Avec un dispositif a priori pauvre en possibilités cinématographiques, Kiarostami fait régner le cinéma en maître. En exploitant les différentes stratégies du champ et de son contre-champ, il suscite une formidable tension dramatique. Cela débute par le premier chapitre (10, le film avance à rebours), dans lequel le champ, le fils autoritaire et vociférant (un « zizi d’or » comme Marjane Satrapi, dans son album Broderies, désigne les mâles pourris gâtés en Iran), ne s’accompagne pas du contre-champ, sa mère conduisant. Ceci créant une attente, un suspense, celui du dévoilement, dans le chapitre suivant (9), d’un visage rayonnant aux traits gracieux, dont le portrait en creux est dressé dans cette première séquence : une femme indépendante qui a pris la liberté de divorcer. Ce dévoilement reste progressif, et se poursuit puisqu’il faut attendre le chapitre 7 pour que l’on puisse accéder à ce beau regard noir magnifié par un subtil maquillage, auparavant masqué par des lunettes de soleil. Dans le chapitre 9, la règle du champ-contrechamp est rétablie, même si la caméra ne prend pas toujours en charge l’énonciateur, inversant ainsi le dispositif classique. Sinon toutes, Ten explore de multiples variantes et possibilités autour d’une question cinématographique majeure : accorder ou refuser le contre-champ, respecter la grammaire classique ou la subvertir. Aussi, par le biais du montage, étape arbitraire de déconstruction-reconstruction, le cinéaste reprend ici ses droits. Kiarostami est un faux naïf réellement très malicieux qui, dans un contexte presque a‑cinématographique, retrouve dans cette opération un pouvoir qu’il a délégué par ailleurs dans les autres étapes du film. La leçon de cinéma est splendide et limpide, celle d’un sage à la radicalité douce, poétique et bienveillante.

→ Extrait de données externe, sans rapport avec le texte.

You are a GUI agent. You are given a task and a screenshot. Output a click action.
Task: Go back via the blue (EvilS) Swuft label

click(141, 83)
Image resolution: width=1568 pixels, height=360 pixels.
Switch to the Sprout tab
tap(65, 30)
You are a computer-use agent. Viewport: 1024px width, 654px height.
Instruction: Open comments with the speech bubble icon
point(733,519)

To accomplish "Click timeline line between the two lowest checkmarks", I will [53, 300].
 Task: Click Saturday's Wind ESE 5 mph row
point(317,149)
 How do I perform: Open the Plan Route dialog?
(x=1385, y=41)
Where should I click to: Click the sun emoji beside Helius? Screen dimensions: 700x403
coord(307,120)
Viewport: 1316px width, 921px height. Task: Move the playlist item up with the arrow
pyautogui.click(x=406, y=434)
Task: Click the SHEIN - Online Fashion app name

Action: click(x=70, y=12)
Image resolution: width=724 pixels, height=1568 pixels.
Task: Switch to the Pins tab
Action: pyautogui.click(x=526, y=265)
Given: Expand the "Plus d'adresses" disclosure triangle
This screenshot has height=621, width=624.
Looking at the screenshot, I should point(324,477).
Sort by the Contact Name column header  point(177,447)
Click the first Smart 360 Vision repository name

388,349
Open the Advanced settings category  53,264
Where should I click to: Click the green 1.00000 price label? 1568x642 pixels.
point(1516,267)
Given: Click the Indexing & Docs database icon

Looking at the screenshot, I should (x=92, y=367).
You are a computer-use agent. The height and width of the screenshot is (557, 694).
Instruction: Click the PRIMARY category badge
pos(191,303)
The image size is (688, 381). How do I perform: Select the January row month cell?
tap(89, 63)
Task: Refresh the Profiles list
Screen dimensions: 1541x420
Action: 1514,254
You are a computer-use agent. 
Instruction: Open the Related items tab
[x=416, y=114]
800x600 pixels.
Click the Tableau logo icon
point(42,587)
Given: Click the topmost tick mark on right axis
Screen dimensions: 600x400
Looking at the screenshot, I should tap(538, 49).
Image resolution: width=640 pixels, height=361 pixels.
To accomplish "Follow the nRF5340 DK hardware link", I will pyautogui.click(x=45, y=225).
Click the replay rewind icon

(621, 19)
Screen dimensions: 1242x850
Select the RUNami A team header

Kiarostami transforme ainsi un espace des plus réduits en une maison-cinéma. Par exemple, se joue dans cette auto un drame familial à la rudesse bergmanienne (on y songe notamment à cause de la violence verbale) sur l’incompréhension et l’incommunicabilité entre une mère et un fils n’acceptant pas le divorce de ses parents. Se déroulent aussi des mélodrames, hollywoodiens ou autres, entre fol espoir amoureux et ruptures sentimentales déchirantes. Le film se remplit d’autres films, cette jeune femme éconduite qui dévoile son crâne rasé est une rebelle sacrifiée ; une Jeanne d’Arc, de Dreyer ou de Bresson. Ten transpire le cinéma par tous ses pores, c’est un objet insondable, bouleversant et vertigineux qui se déploie de manière exponentielle. C’est aussi un film qui établit un pont entre ère numérique et magie primitive du cinéma. Une œuvre qui résonne longtemps dans l’esprit des spectateurs, elle est aussi un indéniable jalon dans l’histoire du cinéma.
PS : à voir aussi 10 on Ten (2004), dans lequel le maître propose dix leçons de cinéma, le plus souvent à partir de Ten. C’est aussi un film embarqué en automobile, avec cette fois Kiarostami au volant. On déambule sur les hauteurs de Téhéran, sur les lieux du tournage du Goût de la cerise.